Segment Start: Extracted records

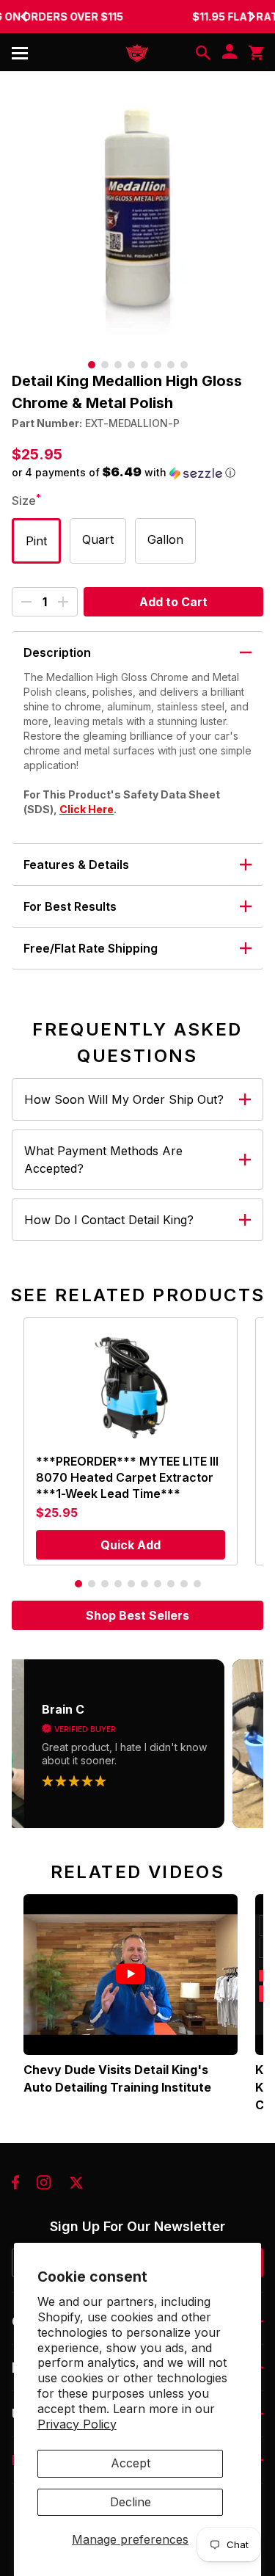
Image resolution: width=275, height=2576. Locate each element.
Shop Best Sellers (137, 1615)
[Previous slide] (23, 16)
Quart (98, 539)
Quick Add (130, 1545)
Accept (130, 2463)
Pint (36, 541)
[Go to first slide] (251, 16)
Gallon (165, 539)
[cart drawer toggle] (256, 53)
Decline (130, 2502)
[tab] (91, 364)
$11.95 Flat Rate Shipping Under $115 (137, 16)
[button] (137, 472)
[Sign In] (229, 53)
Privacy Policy (77, 2424)
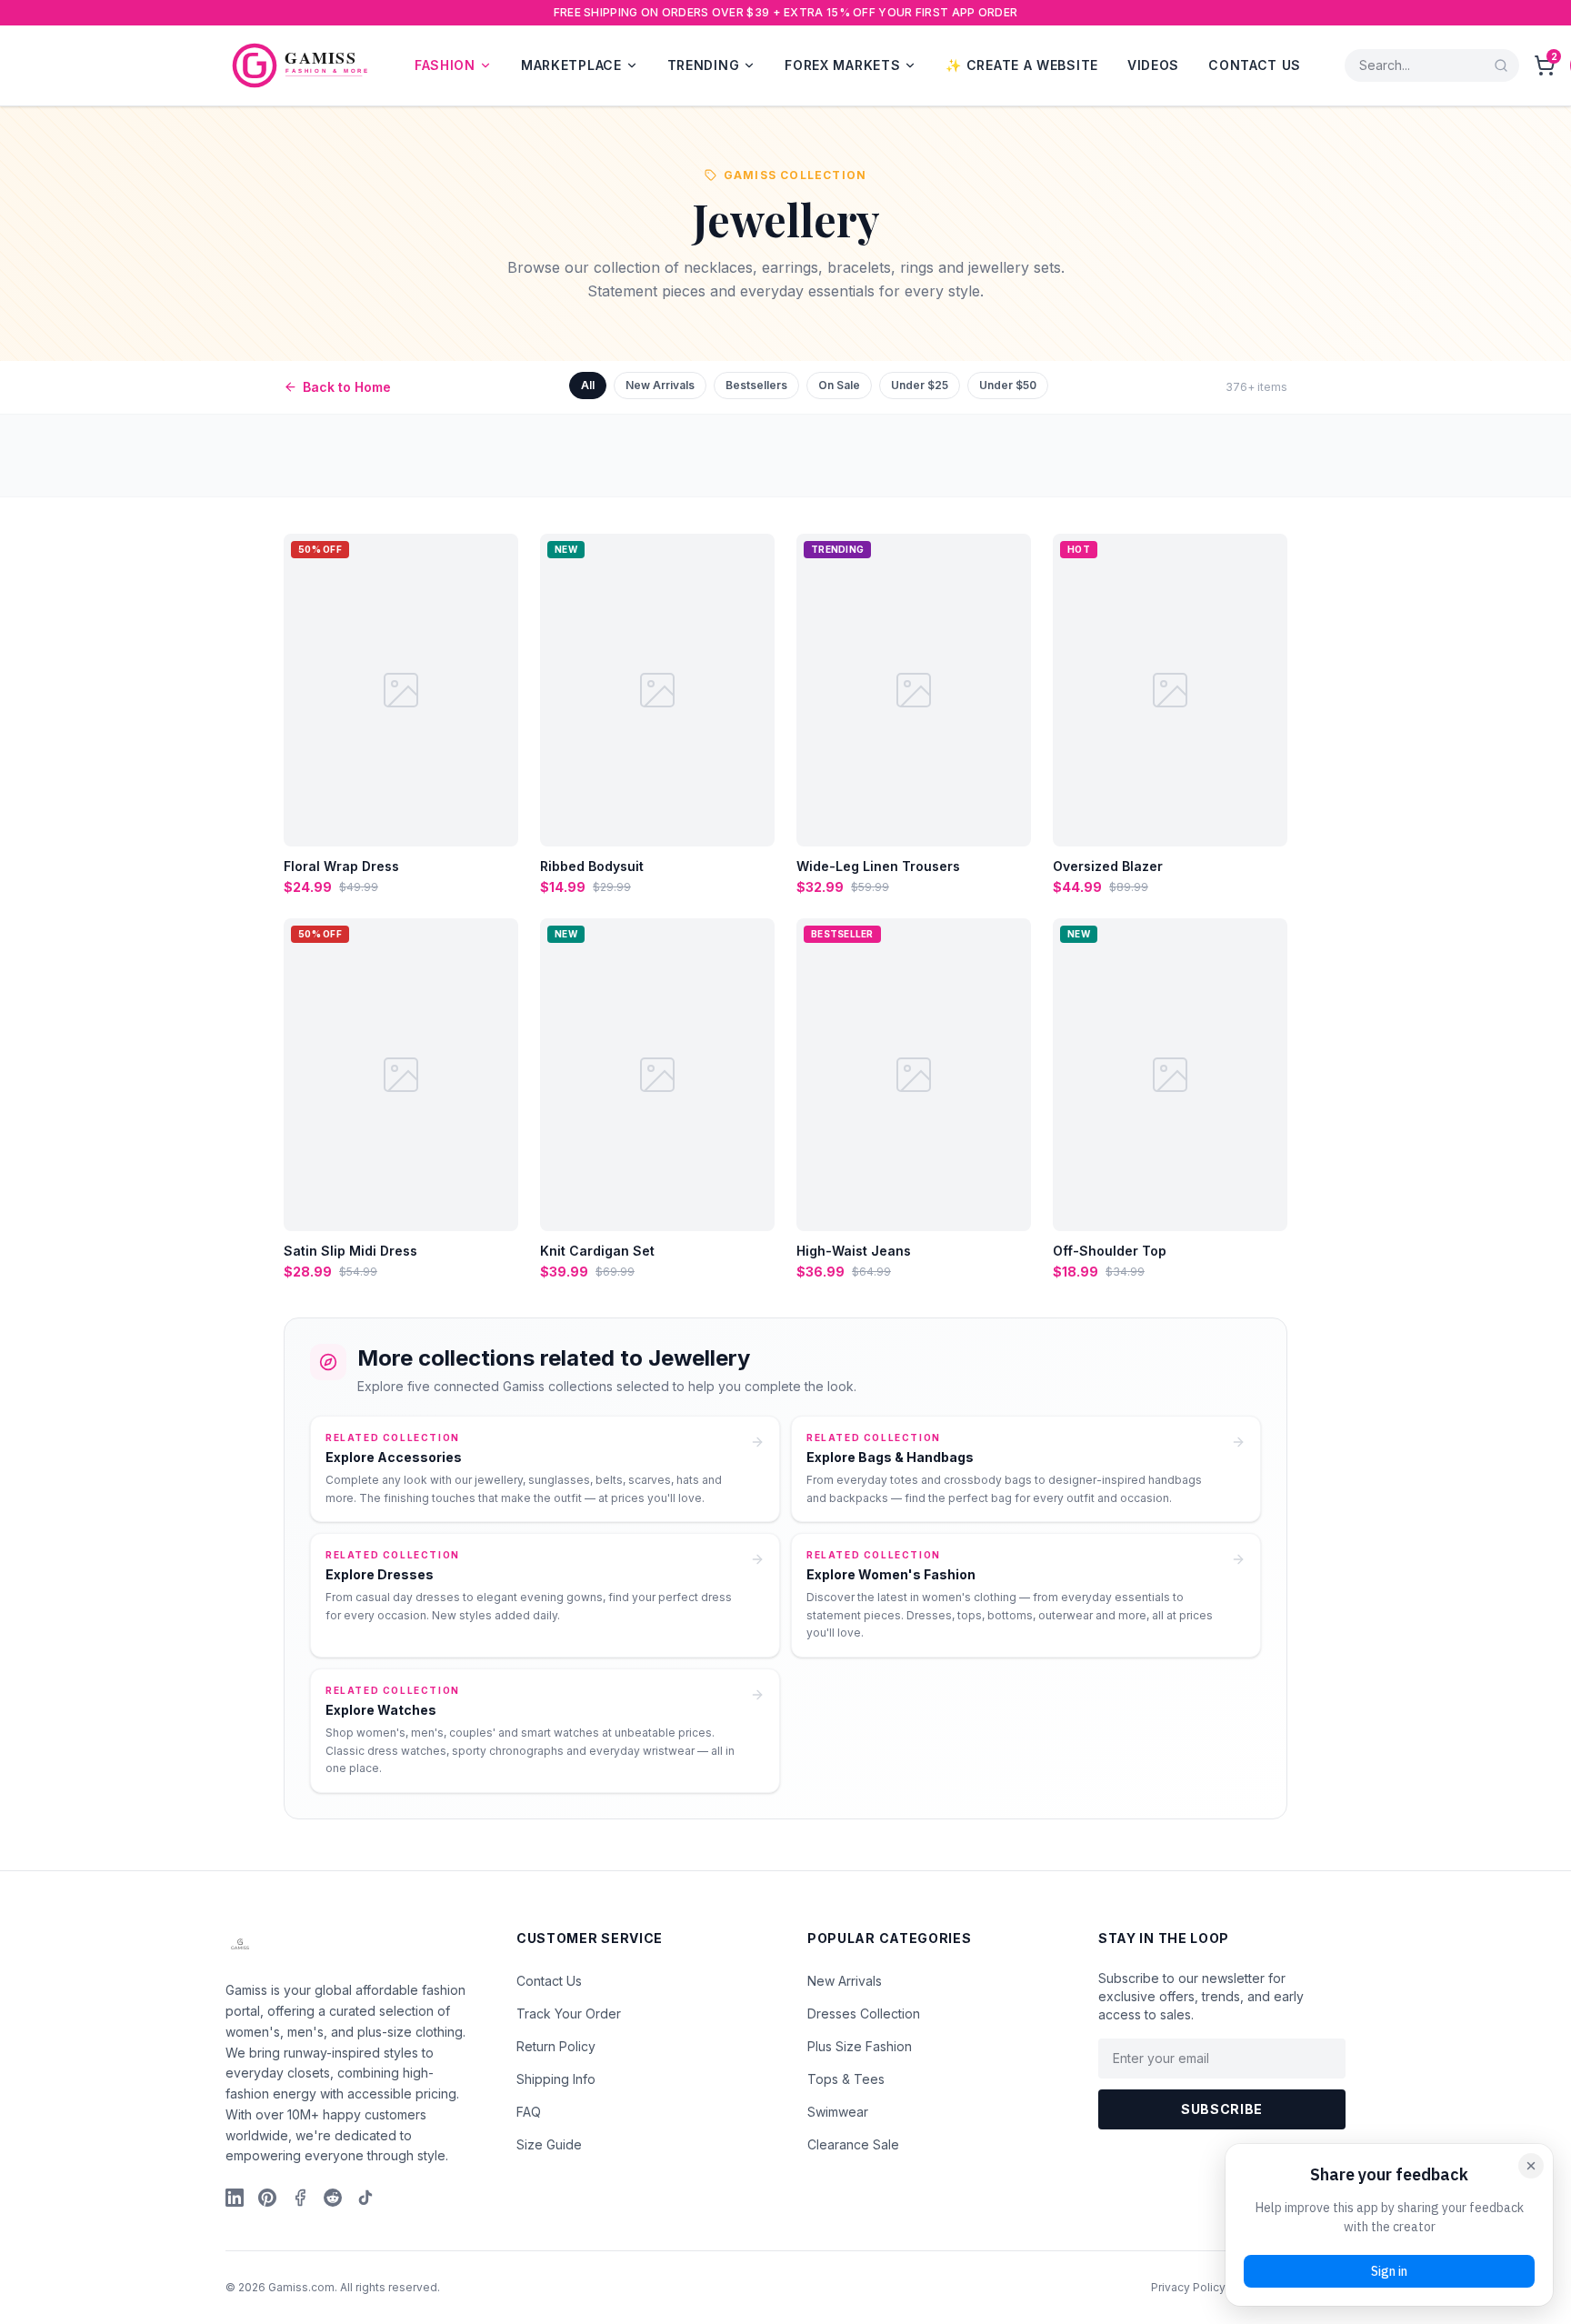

Segment End: Extracted records

| What you are asked to do |
Write every entry out again exactly, dropping the pictures.

| Response below |
Image resolution: width=275, height=2576. Locate each element.
Shop Best Sellers (137, 1615)
[Previous slide] (23, 16)
Quart (98, 539)
Quick Add (130, 1545)
Accept (130, 2463)
Pint (36, 541)
[Go to first slide] (251, 16)
Gallon (165, 539)
[cart drawer toggle] (256, 53)
Decline (130, 2502)
[tab] (91, 364)
$11.95 Flat Rate Shipping Under $115 (137, 16)
[button] (137, 472)
[Sign In] (229, 53)
Privacy Policy (77, 2424)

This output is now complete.